- [Required action]
Return the data given below exactly as it appears.

- [Supplied records]

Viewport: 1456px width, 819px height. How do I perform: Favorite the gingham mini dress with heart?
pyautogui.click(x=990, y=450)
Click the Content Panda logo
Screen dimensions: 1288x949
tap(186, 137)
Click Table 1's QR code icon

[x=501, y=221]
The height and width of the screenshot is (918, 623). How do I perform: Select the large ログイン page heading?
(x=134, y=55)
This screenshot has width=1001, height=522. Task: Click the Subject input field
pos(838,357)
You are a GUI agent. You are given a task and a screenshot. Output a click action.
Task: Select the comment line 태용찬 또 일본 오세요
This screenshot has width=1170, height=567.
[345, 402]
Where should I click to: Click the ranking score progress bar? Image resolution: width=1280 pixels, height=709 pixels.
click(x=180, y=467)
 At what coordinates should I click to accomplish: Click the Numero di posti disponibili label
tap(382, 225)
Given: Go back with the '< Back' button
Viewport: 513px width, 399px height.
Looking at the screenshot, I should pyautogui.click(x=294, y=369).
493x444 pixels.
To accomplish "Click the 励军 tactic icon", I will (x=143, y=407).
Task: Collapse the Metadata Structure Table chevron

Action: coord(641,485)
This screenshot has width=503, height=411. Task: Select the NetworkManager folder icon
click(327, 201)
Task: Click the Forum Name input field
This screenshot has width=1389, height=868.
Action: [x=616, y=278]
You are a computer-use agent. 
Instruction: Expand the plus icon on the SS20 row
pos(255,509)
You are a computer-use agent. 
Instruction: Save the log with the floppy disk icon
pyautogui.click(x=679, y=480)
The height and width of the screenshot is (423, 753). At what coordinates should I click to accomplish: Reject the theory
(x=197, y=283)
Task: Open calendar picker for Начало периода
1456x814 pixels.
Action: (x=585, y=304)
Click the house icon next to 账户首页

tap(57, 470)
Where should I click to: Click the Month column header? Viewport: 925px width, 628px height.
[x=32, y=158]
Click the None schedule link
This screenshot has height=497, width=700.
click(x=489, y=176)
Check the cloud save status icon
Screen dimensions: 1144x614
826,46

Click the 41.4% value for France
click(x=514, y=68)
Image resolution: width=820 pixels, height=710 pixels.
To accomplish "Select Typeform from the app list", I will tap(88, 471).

- [Answer to the problem]
Viewport: 1456px width, 819px height. How do I perform: Favorite the gingham mini dress with heart?
pyautogui.click(x=990, y=450)
Click the Content Panda logo
Screen dimensions: 1288x949
tap(186, 137)
Click Table 1's QR code icon

[x=501, y=221]
The height and width of the screenshot is (918, 623). How do I perform: Select the large ログイン page heading?
(x=134, y=55)
This screenshot has width=1001, height=522. Task: Click the Subject input field
pos(838,357)
You are a GUI agent. You are given a task and a screenshot. Output a click action.
Task: Select the comment line 태용찬 또 일본 오세요
This screenshot has width=1170, height=567.
[345, 402]
Where should I click to: Click the ranking score progress bar? Image resolution: width=1280 pixels, height=709 pixels.
click(x=180, y=467)
 At what coordinates should I click to accomplish: Click the Numero di posti disponibili label
tap(382, 225)
Given: Go back with the '< Back' button
Viewport: 513px width, 399px height.
Looking at the screenshot, I should pyautogui.click(x=294, y=369).
493x444 pixels.
To accomplish "Click the 励军 tactic icon", I will (x=143, y=407).
Task: Collapse the Metadata Structure Table chevron

Action: coord(641,485)
This screenshot has width=503, height=411. Task: Select the NetworkManager folder icon
click(327, 201)
Task: Click the Forum Name input field
This screenshot has width=1389, height=868.
Action: [x=616, y=278]
You are a computer-use agent. 
Instruction: Expand the plus icon on the SS20 row
pos(255,509)
You are a computer-use agent. 
Instruction: Save the log with the floppy disk icon
pyautogui.click(x=679, y=480)
The height and width of the screenshot is (423, 753). At what coordinates should I click to accomplish: Reject the theory
(x=197, y=283)
Task: Open calendar picker for Начало периода
1456x814 pixels.
Action: (x=585, y=304)
Click the house icon next to 账户首页

tap(57, 470)
Where should I click to: Click the Month column header? Viewport: 925px width, 628px height.
[x=32, y=158]
Click the None schedule link
This screenshot has height=497, width=700.
click(x=489, y=176)
Check the cloud save status icon
Screen dimensions: 1144x614
826,46

Click the 41.4% value for France
click(x=514, y=68)
Image resolution: width=820 pixels, height=710 pixels.
To accomplish "Select Typeform from the app list", I will tap(88, 471).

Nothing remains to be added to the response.